The results are in, and when it comes to the International
Coastal Cleanup earlier this month throughout Franklin County, the East beat
the West.

Of course, it wasn’t exactly an All-Star game, the nearly
300 volunteers who took part in the Saturday, Sept. 18 event were doing it for
the good of the county, and not to score points or take home a trophy.

But there was no question the crews that picked up debris
and detritus from Alligator Harbor, Bald Point State Park and the John S.
Phipps Conservancy collected more than any of the other dozen or so groups that
handled the clean-up at spots throughout Lanark Village, Carrabelle, Dog
Island, Eastpoint, St. George Island and Apalachicola.
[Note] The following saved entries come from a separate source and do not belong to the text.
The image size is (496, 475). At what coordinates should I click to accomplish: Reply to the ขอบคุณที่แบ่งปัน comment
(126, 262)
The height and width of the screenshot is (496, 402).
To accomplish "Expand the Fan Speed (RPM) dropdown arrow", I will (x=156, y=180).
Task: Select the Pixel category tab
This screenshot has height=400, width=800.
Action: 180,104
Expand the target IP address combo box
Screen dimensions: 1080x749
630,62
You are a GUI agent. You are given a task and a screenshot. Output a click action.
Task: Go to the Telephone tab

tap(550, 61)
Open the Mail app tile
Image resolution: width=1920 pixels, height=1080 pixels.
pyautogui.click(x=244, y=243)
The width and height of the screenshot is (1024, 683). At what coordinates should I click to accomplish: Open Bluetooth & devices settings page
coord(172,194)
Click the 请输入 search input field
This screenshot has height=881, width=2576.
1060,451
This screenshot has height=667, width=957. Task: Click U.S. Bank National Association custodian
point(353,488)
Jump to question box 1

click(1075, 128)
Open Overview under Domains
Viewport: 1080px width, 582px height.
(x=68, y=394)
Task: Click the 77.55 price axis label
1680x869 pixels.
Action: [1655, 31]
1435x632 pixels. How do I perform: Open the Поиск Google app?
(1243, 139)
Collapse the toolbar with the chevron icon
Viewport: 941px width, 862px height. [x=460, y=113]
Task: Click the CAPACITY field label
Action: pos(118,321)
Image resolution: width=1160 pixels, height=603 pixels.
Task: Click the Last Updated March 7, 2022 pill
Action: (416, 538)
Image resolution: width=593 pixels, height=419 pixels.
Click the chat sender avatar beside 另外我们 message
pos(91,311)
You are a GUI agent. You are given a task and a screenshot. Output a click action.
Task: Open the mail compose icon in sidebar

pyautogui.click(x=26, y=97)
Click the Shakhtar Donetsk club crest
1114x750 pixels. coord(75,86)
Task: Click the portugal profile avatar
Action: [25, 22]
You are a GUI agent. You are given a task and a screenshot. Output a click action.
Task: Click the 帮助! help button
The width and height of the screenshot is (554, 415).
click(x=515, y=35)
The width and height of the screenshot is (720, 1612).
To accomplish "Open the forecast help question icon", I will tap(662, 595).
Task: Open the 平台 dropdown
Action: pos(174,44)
The 43-member crew at Bald Point State Park, under the
coordination of Wade Smith, collected an estimated 2,750 pounds of discarded
refuse while not far away, at the Alligator Harbor Aquatic Preserve. whose 27
volunteers were coordinated under the watchful eyes of Kristin Ebersol and Jonathan
Brucker, they collected about as much, 2,730 pounds of trash. And at the nearby
John S. Phipps Nature Conservancy Preserve on Alligator Point. under the coordination
of Mary Alda Balthrop, the more than two dozen volunteers there toted away 2,100
pounds of garbage.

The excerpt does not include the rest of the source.